Excerpt provided |
Consolidated net sales increased $6,174,000 (21%).  Sales increased $4,031,000 (25%) in the construction materials segment as the result of the acquisition of Rocky Mountain Ready Mix Concrete, Inc. at the beginning of 2001.  Sales in the heating and air conditioning segment increased $2,148,000 (17%) as overall conditions in the evaporative cooler market improved compared to the depressed conditions encountered in the second quarter 2000.  Fan coil sales declined due to some slow down in commercial construction as well as the deferral of shipments in 2001 on a few large jobs.

Consolidated cost of sales (exclusive of depreciation and depletion) as a percentage of sales increased from 74.8% to 76.7%.  The cost of sales percentage in the construction materials segment was nearly unchanged.  The cost percentage in the heating and air conditioning segment increased as the result of a larger proportion of evaporative coolersales, which typically carry a lower profit margin and a decline in wall furnace margins due to lower production volume.

 

Depreciation and selling and administrative expenses were higher in the 2001 period principally due to the aforementioned acquisition.

Net interest expense was higher as a result of the bank debt incurred to fund the acquisition.  The interest on the additional borrowings was offset to some extent by lower interest rates and earnings on cash investments.

Historically the first quarter is the Company’s weakest quarter as weather generally hinders production in the Company’s Colorado construction materials operations and the selling season for heating equipment ends.  Operating results typically improve in the second and third quarter along with weather conditions in Colorado.  Fourth quarter results can vary based on weather conditions in Colorado as well as in the principal markets for the Company’s heating equipment.  Sales of fan coils are generally not subject to seasonal variation.

Directions |
Summarize the financial discussion above in two sentences.

Dataset records |
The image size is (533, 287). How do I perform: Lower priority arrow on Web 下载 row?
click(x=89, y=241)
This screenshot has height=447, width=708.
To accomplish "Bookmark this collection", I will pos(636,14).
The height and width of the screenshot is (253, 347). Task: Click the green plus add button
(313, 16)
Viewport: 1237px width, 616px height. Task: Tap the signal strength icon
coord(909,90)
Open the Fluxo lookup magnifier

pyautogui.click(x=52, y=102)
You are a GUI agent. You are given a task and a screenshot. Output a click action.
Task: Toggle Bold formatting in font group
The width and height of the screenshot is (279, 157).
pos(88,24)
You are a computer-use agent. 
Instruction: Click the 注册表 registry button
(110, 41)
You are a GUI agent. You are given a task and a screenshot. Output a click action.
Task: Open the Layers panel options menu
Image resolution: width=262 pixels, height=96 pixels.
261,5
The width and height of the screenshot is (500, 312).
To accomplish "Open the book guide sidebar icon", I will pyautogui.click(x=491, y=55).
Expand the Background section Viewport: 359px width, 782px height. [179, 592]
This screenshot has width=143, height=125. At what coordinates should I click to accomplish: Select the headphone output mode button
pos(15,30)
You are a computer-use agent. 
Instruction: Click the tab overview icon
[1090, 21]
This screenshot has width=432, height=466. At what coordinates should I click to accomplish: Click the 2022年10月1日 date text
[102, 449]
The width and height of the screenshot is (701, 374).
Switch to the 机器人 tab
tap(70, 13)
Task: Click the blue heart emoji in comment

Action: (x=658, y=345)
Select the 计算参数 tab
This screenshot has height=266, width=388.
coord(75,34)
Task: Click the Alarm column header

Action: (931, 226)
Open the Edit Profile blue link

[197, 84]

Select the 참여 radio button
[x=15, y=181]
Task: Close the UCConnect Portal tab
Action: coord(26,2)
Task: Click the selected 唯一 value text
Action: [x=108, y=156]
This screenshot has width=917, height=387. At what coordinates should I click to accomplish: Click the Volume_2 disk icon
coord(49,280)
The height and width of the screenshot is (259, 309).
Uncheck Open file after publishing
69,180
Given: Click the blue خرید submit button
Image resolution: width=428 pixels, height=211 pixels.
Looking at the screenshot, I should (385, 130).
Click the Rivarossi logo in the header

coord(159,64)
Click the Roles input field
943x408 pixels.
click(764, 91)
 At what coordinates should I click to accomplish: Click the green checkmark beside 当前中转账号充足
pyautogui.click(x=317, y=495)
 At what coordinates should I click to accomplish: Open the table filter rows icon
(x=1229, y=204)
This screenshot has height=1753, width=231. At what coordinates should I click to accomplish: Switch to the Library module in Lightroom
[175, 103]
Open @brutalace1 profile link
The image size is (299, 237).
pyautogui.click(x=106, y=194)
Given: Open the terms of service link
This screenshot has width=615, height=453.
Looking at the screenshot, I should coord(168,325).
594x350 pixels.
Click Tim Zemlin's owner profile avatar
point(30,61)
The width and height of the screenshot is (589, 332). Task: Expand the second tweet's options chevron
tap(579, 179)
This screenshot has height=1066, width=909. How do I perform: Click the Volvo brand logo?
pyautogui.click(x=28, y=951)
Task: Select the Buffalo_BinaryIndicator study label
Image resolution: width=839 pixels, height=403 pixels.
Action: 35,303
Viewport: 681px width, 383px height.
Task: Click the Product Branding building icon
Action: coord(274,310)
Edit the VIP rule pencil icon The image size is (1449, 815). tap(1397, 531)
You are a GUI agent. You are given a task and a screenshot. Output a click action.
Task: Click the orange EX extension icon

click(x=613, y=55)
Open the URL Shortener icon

Response to this exercise |
Consolidated net sales rose 21%, with construction materials sales up 25% because of the acquisition of Rocky Mountain Ready Mix Concrete, Inc. and heating and air conditioning sales up 17% as the evaporative cooler market improved, while cost of sales as a percentage of sales climbed from 74.8% to 76.7% and depreciation, selling and administrative, and net interest expenses all increased because of the acquisition. The first quarter is historically the Company's weakest because weather hinders production in Colorado and the heating equipment selling season ends, and results typically improve in the second and third quarters.